DeepMindがコンサル大手と組んだ意味をエンジニア目線で考える

鈴木 蓮
鈴木 蓮 20代・ ソフトウェアエンジニア
Google DeepMindがAccenture、BCG、McKinseyなど大手コンサル5社と提携した。正直最初に見たとき「へー、ビジネス系のニュースか」と流しかけた。でも少し読み込んだら、自分たちエンジニアのコンテキストで無視できない話だと思い直した。

記事の中に「AIを本番環境にスケールさせられている組織は25%しかいない」という数字が出てくる。これ、めちゃくちゃリアルな数字だと思った。自分が関わったプロジェクトを振り返っても、LLMをPoC段階で動かすのと、実際にプロダクトに組み込んでスケールさせるのとでは、難易度が全然違う。

「本番まで届かない」の原因はどこにあるか



DeepMindがなぜコンサルと組んだかというと、技術的な問題というよりは「組織としてAIを使いこなせるか」という問題を解くためだと読んだ。でも自分の実感だと、組織問題の前に技術的なボトルネックが先に来ることが多い。

たとえばLLMのAPI呼び出しをそのままプロダクションに乗せると、レイテンシとコストがすぐ問題になる。自分が今触っているサービスでも、Geminiのテキスト生成をnaiveに実装したら月のAPI費用が想定の3倍になった経験がある。プロンプトキャッシュを使ったり、モデルサイズを使い分けたりするだけで全然変わってくる。

コンサル大手がDeepMindと組んでエンタープライズに展開していくということは、Geminiが企業の基幹システムに入り込んでくる速度が上がるということでもある。そうなると、自分たちが書くコードがGeminiと連携する前提で設計される場面が増えてくるはずだ。

エンジニアとして今から準備しておくべきこと



DeepMindの発表では「AIは2030年までに世界経済に最大15.7兆ドルの貢献をする可能性がある」と書いてある。
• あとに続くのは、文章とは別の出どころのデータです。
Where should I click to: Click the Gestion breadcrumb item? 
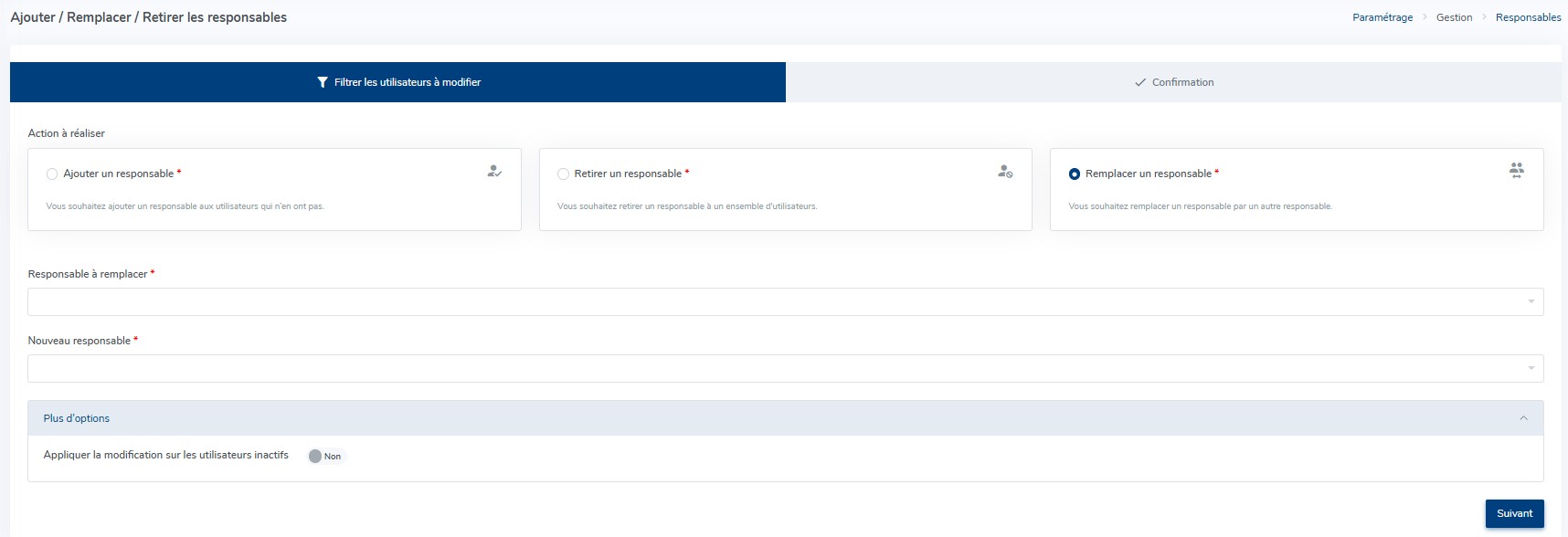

この数字の真偽はどうでもよくて、要はデカい投資と人員がこのエコシステムに流れ込んでくるということだ。

自分が気にしているのは、GeminiのAPIが今後どうバージョンアップされるか、という点だ。大手コンサルが企業向けに展開していくということは、エンタープライズ向けの機能拡張が優先されるフェーズに入る可能性がある。エンジニアとしてはAPIのchangelogを追うだけでなく、どのユースケースに向けて最適化されているかを読む必要が出てくる。

具体的には、自分は以下のことを今週確認するつもりだ。

  • Gemini APIのバッチ処理エンドポイントがどこまで使えるか
  • プロンプトキャッシュのTTL設定と料金の関係
  • Gemini NanoとGemini Proをユースケースで使い分けるコスト試算


コンサル大手との提携が発表されたタイミングは、ある意味でGemini周辺のエコシステムが固まってくるサインでもある。今のうちにAPIの挙動を手で触っておくのは、後になって「あのとき試しておけばよかった」を防ぐ一番手っ取り早い方法だと思う。